◆ **Extract to read**
※

# Crazy News On James White



## (-) 0 † § I-I () † (Jun 11, 2002)

ESPN.com: NCB - Florida sophomore White quits team, plans to transfer ESPN.com: NCB - Florida sophomore White quits team, plans to transfer  

Where will he go? Kentucky? MAybe........... Rutgers? Doubtfully.........Duke? I hope not

J Young could you give us some info.


----------



## ATLien (Jun 18, 2002)

I clicked on that link and it said they suspended him 2 games for having a paint ball gun. WTF!! :upset: That sounds pretty stupid to me. I hope he leaves the SEC because he will be a handful sooner or later, he was only a freshman last year but if he can put all his talent together. He can be a difference maker for whatever team he transfers to.


----------



## (-) 0 † § I-I () † (Jun 11, 2002)

*yeaq*

The paintball gun situation is a bit odd................ 

As for him leaving the SEC, it all depends on how he feels. I am sure he might want to get back at Florida so signing with a SEC team doesn't seem doubtful......

He seems a lot like Miles. Very raw right now but could be great in the future.

※

◆ **Stored data**
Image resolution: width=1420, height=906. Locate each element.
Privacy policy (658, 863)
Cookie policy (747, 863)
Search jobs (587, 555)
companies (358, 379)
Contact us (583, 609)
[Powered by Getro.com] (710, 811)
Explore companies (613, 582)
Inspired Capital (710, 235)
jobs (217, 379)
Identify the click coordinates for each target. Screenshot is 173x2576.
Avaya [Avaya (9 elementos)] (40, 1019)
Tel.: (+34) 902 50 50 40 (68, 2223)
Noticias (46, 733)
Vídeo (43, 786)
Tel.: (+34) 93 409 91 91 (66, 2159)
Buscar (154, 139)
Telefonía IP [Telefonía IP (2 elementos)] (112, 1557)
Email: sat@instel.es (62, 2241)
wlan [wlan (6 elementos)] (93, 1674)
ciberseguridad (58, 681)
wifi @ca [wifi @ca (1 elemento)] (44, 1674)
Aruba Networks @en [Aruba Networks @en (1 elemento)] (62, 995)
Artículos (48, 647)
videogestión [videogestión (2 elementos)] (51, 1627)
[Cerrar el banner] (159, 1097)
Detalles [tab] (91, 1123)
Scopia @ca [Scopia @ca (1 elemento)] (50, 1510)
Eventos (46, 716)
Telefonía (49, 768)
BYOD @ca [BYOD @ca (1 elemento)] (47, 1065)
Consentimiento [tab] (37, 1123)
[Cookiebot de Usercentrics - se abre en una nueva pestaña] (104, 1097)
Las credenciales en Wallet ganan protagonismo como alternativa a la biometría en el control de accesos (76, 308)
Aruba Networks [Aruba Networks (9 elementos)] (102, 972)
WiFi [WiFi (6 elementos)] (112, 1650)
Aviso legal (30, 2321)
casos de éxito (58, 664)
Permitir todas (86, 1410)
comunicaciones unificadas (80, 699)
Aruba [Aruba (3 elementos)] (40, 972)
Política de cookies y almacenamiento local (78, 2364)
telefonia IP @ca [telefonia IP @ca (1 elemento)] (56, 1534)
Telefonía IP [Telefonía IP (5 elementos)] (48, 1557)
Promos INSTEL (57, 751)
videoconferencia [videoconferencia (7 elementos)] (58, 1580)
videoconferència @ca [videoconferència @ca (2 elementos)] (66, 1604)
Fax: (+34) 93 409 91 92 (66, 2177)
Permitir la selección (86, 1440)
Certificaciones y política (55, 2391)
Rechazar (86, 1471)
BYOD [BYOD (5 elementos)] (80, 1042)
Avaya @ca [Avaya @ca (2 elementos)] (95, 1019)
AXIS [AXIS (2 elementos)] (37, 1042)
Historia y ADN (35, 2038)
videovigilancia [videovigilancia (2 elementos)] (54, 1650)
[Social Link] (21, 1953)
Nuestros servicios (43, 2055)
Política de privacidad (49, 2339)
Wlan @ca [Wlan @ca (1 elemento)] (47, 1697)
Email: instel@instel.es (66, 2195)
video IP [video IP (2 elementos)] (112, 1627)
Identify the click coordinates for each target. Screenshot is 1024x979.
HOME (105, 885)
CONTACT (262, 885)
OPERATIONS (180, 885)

※

◆ **What is required**
What comes next in the forum thread about James White leaving the Florida team? Write the continuation, starting right after its final post.

◆ **The result**
----------



## kansasalumn (Jun 9, 2002)

*Re: yeaq*



> Originally posted by <b>(-) 0 † § I-I () †</b>!
> 
> 
> He seems a lot like Miles. Very raw right now but could be great in the future.


Talking about Aaron Miles of Kansas? Just courious. You right, Miles is a raw talent. I think he will improve this season.


----------



## The Truth (Jul 22, 2002)

*Re: Re: yeaq*



> Originally posted by <b>kansasalumn</b>!
> 
> 
> Talking about Aaron Miles of Kansas? Just courious. You right, Miles is a raw talent. I think he will improve this season.


Use some common sense big guy. Why would James White remind someone of Aaron Miles??? No, sorry, the world doesn't revolve around Kansas basketball. There is another basketball player by the name of Miles...Darius Miles. Have you heard of him?


----------



## pharcyde (Jun 22, 2002)

*Re: Re: Re: yeaq*



> Originally posted by <b>The Truth</b>!
> 
> 
> Use some common sense big guy. Why would James White remind someone of Aaron Miles??? No, sorry, the world doesn't revolve around Kansas basketball. There is another basketball player by the name of Miles...Darius Miles. Have you heard of him?


LOL! Typical beakers, thinking everything is about them, butting in on every discussion, trying to get people to talk about them 

Just kidding, of course. One thing this James White thing means though is that he most likely won't be in next year's draft. Transfering would require him to sit out a year, and after just his freshman year and then sitting for a year he won't go nearly as high as he would if he played this year at Florida, or if he sits a year then plays somewhere else.


----------



## kansasalumn (Jun 9, 2002)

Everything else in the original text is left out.